Climate and energy are central issues for both continents, and as such, have long been discussed within the framework of African-European relations. However, a commonly agreed upon agenda is still absent. In principle, both agree on the expansion of renewable energies and the so-called green recovery after the pandemic; but consensus is lacking when it comes to concrete measures on how this should be financed and what the path to green industrialisation would look like.
Nonetheless, Africa and Europe should cooperate closely in the area of climate policy. As a global megatrend, climate change is leading to political, social and economic transformations on both continents. European member states have historically been responsible for much of the globe’s CO2 emissions, while their neighbours to the south will have to shoulder much of the negative consequences of climate change. Indeed, the effects of a warming climate are already felt there.
This is why cooperation between Africa and the EU is an integral part of the external dimension of the EGD and the Partnership for Green Transition and Energy Access that is envisaged in the new Africa Strategy. “I sincerely hope that [the summit] will be an opportunity for a new paradigm, for a new approach, for a new alliance between Africa and Europe”, European Council President Charles Michel declared in January.

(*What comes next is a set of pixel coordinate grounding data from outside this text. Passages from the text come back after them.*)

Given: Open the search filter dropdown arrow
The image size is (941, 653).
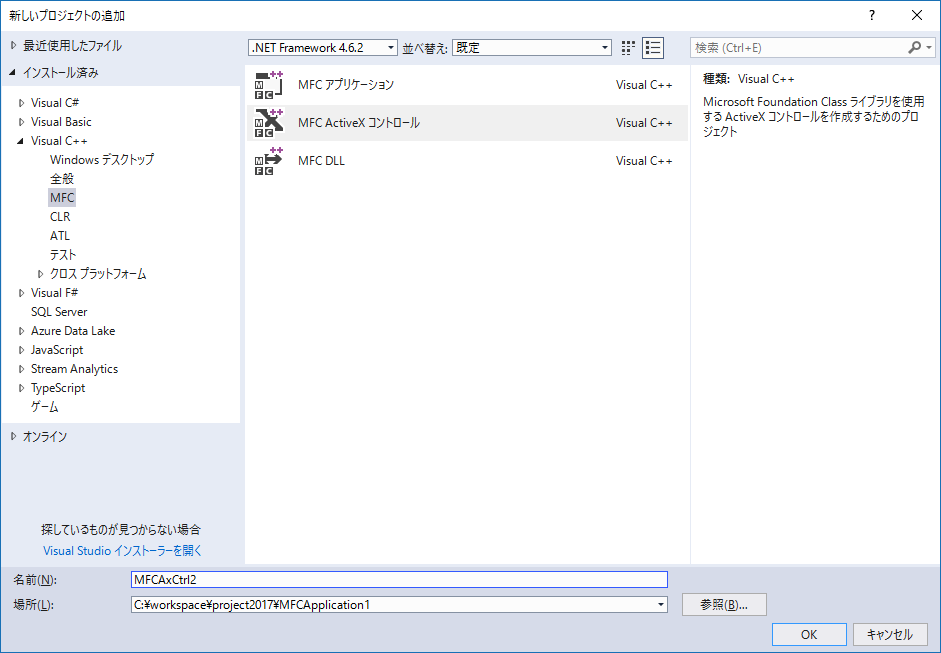Looking at the screenshot, I should pyautogui.click(x=929, y=46).

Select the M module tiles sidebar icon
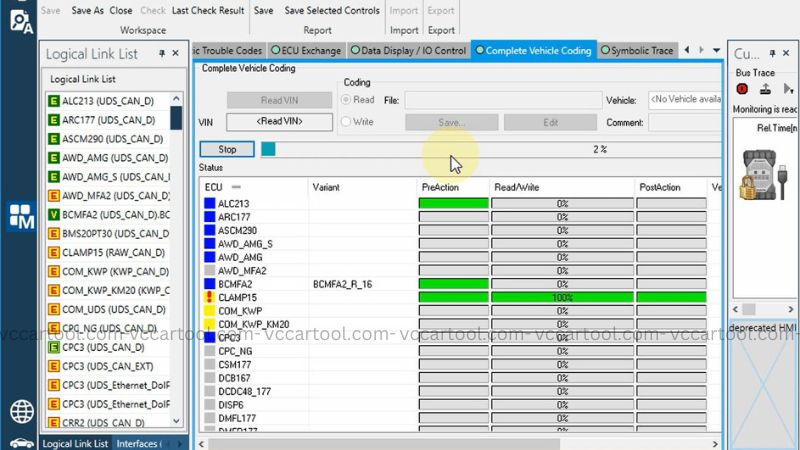21,216
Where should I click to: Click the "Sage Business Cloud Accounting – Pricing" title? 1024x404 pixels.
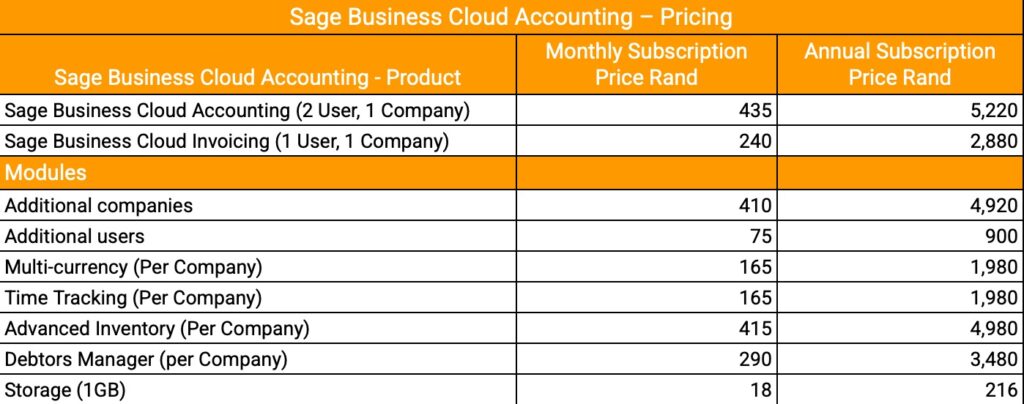click(x=511, y=17)
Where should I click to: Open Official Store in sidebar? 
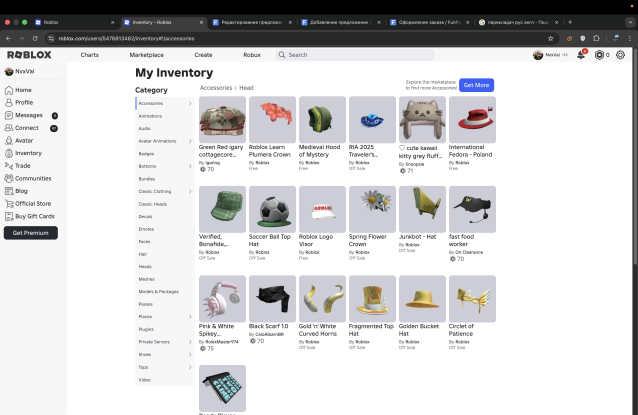pos(33,203)
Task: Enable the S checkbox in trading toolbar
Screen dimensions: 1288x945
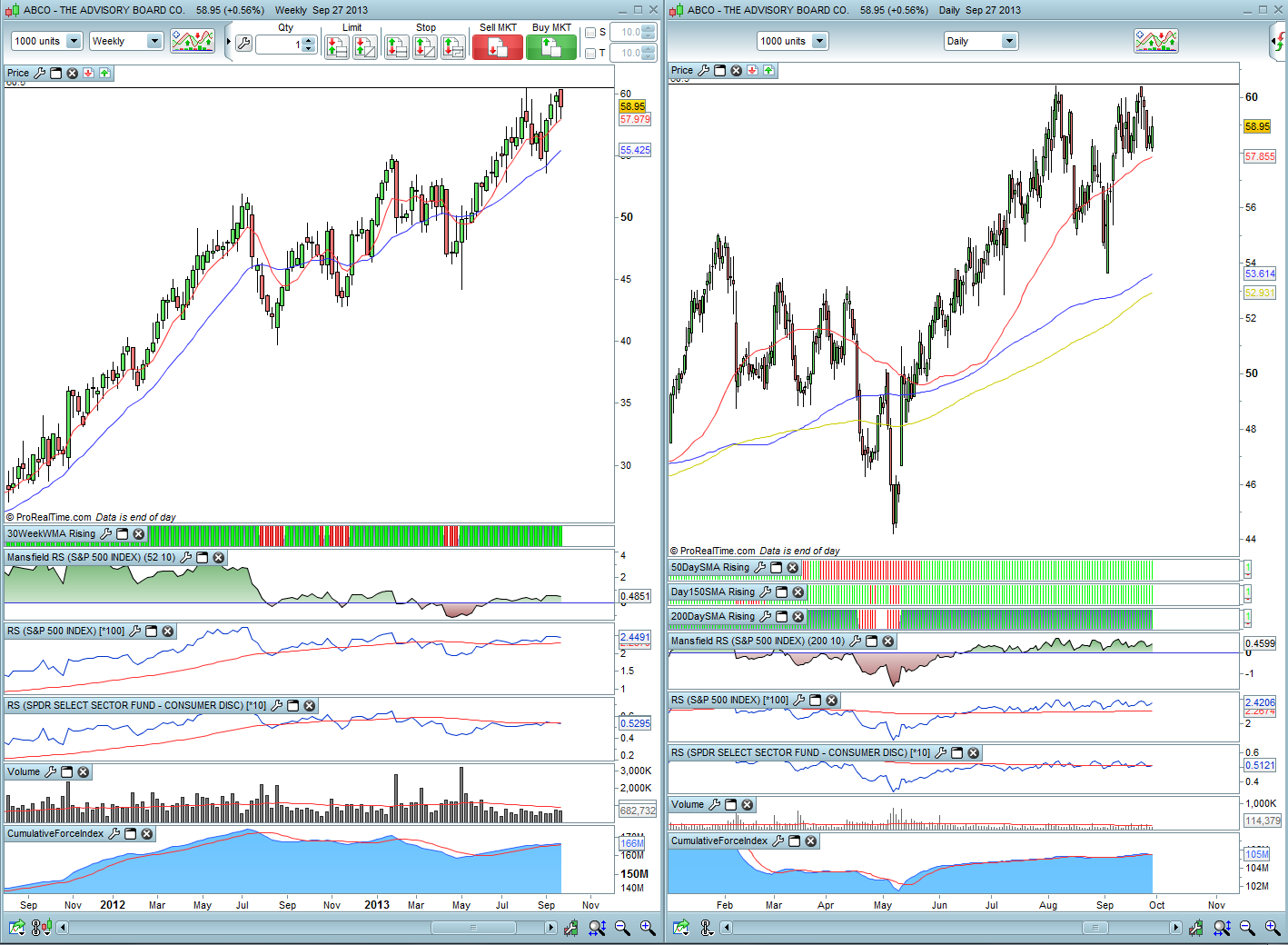Action: click(x=590, y=33)
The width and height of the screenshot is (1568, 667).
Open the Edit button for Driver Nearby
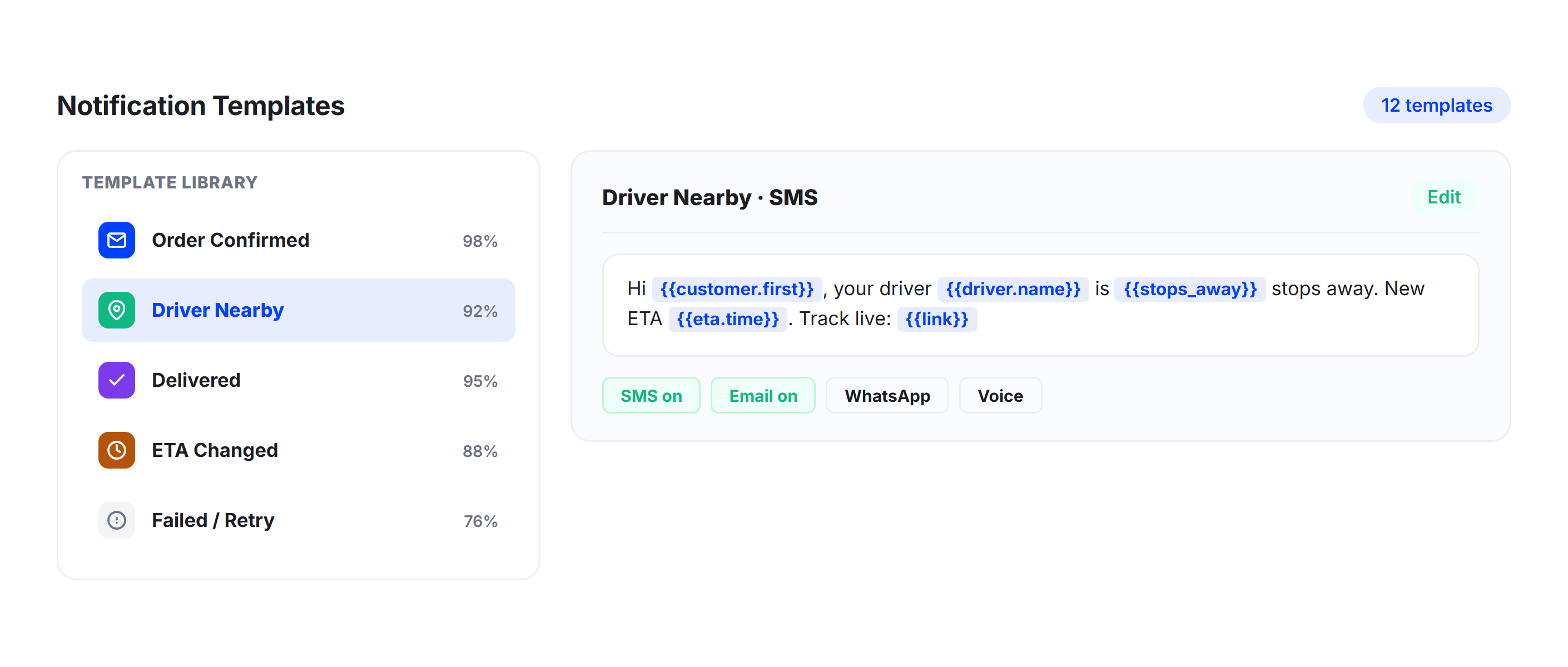(x=1444, y=197)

But from the African perspective, the situation can also be summarised as follows: strained relations, unsatisfied interests and, with the EGD, a climate policy that feels forced upon them. So, in this case, can the EU be an attractive partner at all? This is what policymakers in Brussels and other European capitals must ask themselves.
They need to think of political offers that could prove compatible with African interests. One option could be to work towards synergising the EGD and African development goals. In the framework of the GGA, for example, the EU wants to focus on the expansion of green hydrogen production, the establishment of a single African market for electricity, and energy transition partnerships.
Germany in particular has high expectations for green hydrogen production, which could be used to transform its emission-rich steel industry. Green hydrogen might also reduce European dependence on Russia for gas imports – a central goal of the EU since the Russian invasion of Ukraine. Still, climate-neutral hydrogen is not available in large quantities. Much of it needs to be imported, and this requires strong energy partnerships – for example with African partners.
Meanwhile, German Chancellor Olaf Scholz has offered African partners admission to the climate club he envisages, actively soliciting their participation at the summit in February. In this climate club, states are to be encouraged by means of economic incentives to actively combat climate change. The German government plans for the group to function in harmony with CBAM provisions, albeit while exempting its participants from “border adjustments”. Critics see this as a possible weakening of CBAM.
In principle, however, African governments strive to exert more influence on international climate policy. This also means that AU members should agree to their own overarching agenda to combat climate change. But so far, this idea has been subsumed under the attitude that climate change mitigation is first and foremost a responsibility of the primary emitters, as adaptation to climate change is the priority for African countries. The next opportunity to make this case is at this year’s COP27 in Egypt, and it will be more effectively argued if all AU members unite behind a commonly adopted climate action plan.